Qui avaient porté l'histoire jusqu'à lui, et nous ont permis de la connaître ? Pour une anecdote familiale ordinaire, le temps de survie n'excède pas deux ou trois générations. Un événement qui touche la population entière comme celui-ci, persiste plus longtemps dans les mémoires, mais les gens porteurs, qui n'ont pas été témoins directs disparaissent pareillement, et surtout le flot des nouvelles histoires submerge les anciennes jusqu'à les engloutir. En 1860, les porteurs devaient déjà se compter sur les doigts d'une main. C'est triste, mais c'est ainsi !
Le Livre Terrier* de 1689 nous apprend alors que le chemin du Loup était anciennement appelé « chemin du Massot ». On peut donc supposer que le changement de nom est intervenu vers 1600, à la suite d'un événement à ce point mémorable que le changement s'est imposé de lui-même. Le bordier du Massot avait un cheval. Comme tous les gros animaux, et ils étaient très rares, il couchait dehors, car seule la volaille était abritée la nuit. Était-il attaché ? C'est possible. Par une nuit d'hiver, les hennissements apeurés du cheval réveillèrent le paysan. Il prit une fourche, sortit du Massot, et sous la lune, vit son cheval adossé à l'arbre. Un loup l'attaquait, de droite et de gauche. Le cheval lançait ses paturons, d'un côté puis de l'autre pour tenir le loup à distance. Il est évident que le cheval se serait fatigué le premier, et aurait rapidement été égorgé sans l'intervention du paysan qui chassa le loup.

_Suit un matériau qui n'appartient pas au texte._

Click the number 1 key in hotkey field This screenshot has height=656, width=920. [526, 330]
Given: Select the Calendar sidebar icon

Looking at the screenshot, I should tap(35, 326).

Ainsi disparut le Massot, et apparut la métairie du Loup. Depuis lors, depuis plus de 100 ans, la métairie du Loup a disparu à son tour, et seul subsista un emplacement de broussailles mais le nom du lieu-dit s'est maintenu. En mémoire des temps anciens et par respect pour la langue occitane également disparue, il convient de prononcer le 'P' final de Loup.
Au XXIème siècle, avec Pierre et Laurent Bruned, le lieu a repris vie : Longue vie à La Ferme du Loup !
Gilbert Supéry
* Un livre terrier est un registre contenant les lois et usages d'une seigneurie, la description des biens-fonds, les droits et conditions des personnes, ainsi que les redevances et obligations auxquelles elles sont soumises.